The night before my test date, my back and stomach have that all too familiar dull cramp. I had got DH to buy a peestick, but I know it will be staying in its' box. I don't need a Clearblue to tell me what I already know - we've failed.
Next morning, when I go to the loo, the beginnings of my period are there. I'm shattered. I had spent most of the previous night in tears. DH was trying to stay positive, holding me, stroking my hair, but I knew.
We still had to take a urine sample into the GRI, so off we go. DH took the day off. It was a gorgeous day too, so we sat out the back garden in our loungers. Every now and then a wave would come over me and I would be in floods of tears. Then I would almost feel relief that the stress was over - until the next time!
August 06
Rebecca called - she's pregnant! I can't believe it!! Her cycle has been all over the place since her D&C so she had no idea, she's seven weeks gone already! Meanwhile Suzy's been for a private scan to check for Downs Syndrome, everything's fine.
Also my sister put an offer in for a house and it was accepted!
Told DH everyone's news that evening, and the reality that the stress of infertility was playing on him too kicked in -"woopdy doo, for Suzy, woopdy doo for Rebecca, woopdy doo for your sister! When will it be woopdy doo for us?!"
Paulina, one of my fertility girlfriends, is off to LA for treatment, this will be her forth private cycle, the previous three at the Nuffield in Glasgow. I am praying it works for her. The treatment seems to be much more tailored over there, much more specific to the couples needs.
I send her texts wishing her luck and say a wee prayer for her I was given by a friend - the prayer for motherhood. And would you believe - she got a positive!!! Now, in LA they will transfer up to five embryos, so her worry is that more that one will have taken, which will mean her having to abort any extra (I know, I'm sorry, that sounds horrible, but I don't know how else to put it!) So, when your average couple get pregnant, they're delighted, yes they have the usual worries, but when a couple going through fertility treatment get a positive - you will be hard pushed to find anyone who enjoys their pregnancy before the 14/15 week point! If at all!!
With treatment you have an above average risk of miscarriage, birth defects, multiple births etc, so until they see the healthy baby, it's one big worry!
A couple of weeks later when she went for her scan, there were two sacs, which was a relief, but as I say also a worry. If one came away now, that wouldn't too much of a concern, but if it came away after say 12 weeks, then there is a risk it would cause the other to miscarry too.
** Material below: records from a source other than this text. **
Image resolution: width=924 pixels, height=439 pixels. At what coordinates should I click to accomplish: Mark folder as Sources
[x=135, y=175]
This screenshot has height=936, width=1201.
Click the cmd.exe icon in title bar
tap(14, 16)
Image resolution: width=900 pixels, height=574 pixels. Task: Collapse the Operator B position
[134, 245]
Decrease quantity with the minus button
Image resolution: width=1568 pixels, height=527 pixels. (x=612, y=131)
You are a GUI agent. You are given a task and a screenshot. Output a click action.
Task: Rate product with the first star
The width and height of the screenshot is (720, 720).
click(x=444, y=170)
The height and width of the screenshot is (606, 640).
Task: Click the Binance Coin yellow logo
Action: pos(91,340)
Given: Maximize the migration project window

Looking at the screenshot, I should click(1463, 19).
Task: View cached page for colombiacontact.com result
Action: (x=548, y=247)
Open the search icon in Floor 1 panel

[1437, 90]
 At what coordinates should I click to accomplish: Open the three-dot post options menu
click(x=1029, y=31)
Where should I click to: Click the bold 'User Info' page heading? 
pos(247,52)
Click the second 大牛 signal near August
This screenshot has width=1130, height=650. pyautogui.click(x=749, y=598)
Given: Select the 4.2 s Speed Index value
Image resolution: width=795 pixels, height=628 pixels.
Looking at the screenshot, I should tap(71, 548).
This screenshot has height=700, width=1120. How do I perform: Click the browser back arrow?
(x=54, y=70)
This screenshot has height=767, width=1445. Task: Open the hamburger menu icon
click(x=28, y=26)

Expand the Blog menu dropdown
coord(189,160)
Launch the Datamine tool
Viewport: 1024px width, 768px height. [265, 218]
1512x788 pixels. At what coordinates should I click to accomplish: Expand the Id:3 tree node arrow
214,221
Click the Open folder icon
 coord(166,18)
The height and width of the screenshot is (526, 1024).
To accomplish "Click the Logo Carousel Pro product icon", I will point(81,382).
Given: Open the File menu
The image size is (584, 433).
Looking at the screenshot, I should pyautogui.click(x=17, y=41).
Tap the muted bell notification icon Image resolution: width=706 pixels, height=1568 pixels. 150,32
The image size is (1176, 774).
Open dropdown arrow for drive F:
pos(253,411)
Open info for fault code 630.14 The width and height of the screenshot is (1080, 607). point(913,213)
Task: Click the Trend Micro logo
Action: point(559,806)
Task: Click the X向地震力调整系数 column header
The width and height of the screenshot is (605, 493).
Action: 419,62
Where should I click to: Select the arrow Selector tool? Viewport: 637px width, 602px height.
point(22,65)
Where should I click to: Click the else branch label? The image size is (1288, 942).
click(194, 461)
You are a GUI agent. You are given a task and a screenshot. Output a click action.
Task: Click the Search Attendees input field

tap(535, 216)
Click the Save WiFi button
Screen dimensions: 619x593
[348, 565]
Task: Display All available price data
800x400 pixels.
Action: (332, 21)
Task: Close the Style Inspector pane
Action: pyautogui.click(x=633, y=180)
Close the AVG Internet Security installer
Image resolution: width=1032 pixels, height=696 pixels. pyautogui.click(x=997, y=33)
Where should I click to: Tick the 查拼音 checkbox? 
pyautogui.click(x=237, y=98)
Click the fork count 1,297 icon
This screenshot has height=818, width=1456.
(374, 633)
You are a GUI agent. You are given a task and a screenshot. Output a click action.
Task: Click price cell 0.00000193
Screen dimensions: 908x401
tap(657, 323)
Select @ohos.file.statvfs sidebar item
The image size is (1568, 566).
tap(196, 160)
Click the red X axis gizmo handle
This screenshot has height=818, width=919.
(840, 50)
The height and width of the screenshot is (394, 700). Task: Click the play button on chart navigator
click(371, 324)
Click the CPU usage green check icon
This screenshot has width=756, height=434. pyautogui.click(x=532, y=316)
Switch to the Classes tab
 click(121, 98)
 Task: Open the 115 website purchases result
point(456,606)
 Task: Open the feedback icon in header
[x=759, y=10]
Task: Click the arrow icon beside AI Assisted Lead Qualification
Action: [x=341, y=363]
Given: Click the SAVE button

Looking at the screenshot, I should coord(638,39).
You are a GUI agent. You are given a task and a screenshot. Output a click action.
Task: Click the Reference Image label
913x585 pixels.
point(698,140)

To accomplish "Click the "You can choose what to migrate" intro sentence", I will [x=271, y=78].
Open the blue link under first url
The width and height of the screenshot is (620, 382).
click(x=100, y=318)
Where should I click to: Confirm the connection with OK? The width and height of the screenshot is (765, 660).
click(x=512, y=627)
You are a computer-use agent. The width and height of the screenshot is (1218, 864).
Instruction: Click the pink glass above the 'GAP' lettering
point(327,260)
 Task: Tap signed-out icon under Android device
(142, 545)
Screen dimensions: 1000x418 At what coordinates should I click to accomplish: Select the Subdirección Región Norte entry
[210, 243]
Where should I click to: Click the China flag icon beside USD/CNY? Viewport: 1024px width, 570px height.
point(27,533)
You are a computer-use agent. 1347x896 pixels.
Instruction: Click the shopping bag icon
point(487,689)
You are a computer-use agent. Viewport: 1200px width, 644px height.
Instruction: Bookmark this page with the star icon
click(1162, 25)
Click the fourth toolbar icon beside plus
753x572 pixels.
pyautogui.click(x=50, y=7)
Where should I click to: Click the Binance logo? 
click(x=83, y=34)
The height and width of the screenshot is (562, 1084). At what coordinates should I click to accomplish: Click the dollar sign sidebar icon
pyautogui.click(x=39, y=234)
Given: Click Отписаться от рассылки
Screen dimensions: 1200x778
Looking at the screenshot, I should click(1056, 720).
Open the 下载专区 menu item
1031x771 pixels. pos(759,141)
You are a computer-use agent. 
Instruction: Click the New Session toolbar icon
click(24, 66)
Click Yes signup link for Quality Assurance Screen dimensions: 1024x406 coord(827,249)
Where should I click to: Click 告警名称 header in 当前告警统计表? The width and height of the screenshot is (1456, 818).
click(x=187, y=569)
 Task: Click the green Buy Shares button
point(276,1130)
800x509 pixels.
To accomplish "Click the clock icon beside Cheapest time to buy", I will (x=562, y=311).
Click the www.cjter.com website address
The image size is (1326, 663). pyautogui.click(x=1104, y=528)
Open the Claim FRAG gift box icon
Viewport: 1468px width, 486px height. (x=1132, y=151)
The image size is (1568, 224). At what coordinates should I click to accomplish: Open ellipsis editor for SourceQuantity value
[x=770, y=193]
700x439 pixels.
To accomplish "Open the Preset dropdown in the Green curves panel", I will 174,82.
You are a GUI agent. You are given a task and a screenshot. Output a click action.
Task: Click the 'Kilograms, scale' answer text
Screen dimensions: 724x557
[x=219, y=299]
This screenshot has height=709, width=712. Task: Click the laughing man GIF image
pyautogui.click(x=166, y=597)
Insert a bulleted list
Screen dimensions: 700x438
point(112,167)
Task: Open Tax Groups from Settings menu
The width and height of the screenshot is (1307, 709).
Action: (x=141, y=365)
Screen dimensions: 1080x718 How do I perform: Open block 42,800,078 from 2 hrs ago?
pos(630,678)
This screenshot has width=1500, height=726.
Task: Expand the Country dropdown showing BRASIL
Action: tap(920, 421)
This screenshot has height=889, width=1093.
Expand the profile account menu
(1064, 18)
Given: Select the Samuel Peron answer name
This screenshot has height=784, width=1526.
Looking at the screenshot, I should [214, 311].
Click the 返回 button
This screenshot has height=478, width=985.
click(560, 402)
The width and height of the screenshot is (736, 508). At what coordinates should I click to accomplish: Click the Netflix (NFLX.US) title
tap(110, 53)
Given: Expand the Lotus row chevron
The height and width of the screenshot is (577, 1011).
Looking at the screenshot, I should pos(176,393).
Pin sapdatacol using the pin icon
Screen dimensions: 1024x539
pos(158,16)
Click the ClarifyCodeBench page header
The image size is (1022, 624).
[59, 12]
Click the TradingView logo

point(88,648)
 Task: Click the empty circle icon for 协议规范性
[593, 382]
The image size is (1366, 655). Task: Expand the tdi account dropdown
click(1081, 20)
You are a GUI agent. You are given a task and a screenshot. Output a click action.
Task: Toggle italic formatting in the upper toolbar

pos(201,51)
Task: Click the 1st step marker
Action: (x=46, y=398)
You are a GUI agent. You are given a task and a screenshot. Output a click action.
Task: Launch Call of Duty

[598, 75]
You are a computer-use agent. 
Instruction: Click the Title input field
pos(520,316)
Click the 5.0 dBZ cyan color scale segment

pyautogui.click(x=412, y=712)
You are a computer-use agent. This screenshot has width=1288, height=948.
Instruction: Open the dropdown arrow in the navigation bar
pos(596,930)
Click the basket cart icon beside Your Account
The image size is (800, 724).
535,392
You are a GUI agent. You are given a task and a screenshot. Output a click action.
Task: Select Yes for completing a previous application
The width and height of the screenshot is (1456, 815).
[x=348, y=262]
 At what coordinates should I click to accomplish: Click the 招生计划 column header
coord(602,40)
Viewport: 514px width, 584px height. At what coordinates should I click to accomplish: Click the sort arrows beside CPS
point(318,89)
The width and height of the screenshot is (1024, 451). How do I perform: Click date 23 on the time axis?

So we're praying again that everything will be ok - I've never been so religious!
Meanwhile my period is now about two weeks late!! The one time I want it so I can start treatment again, it's missing in action!!
By the way, Fiona's DH's sperm quality has improved, so they are off to the IUI waiting list!!
September 06
Sister got the keys of her new house the same day as the Robbie Williams concert, so she sold her ticket to Trish. Looking on the bright side if we were pregnant, we probably wouldn't have been able to go. Especially if you saw they way were bouncing about, lol!!! The man's a born entertainer!!
Aunt Flo arrived last week, so Prostap on the 18th September and first scan on the 11th October. This time I'm going for acupuncture.
Apparently there's a woman in America who tested the stress levels of a couple going through fertility treatment - they were the same as a cancer patient and an HIV patient!! This time I'm going to try and stay completely chilled!!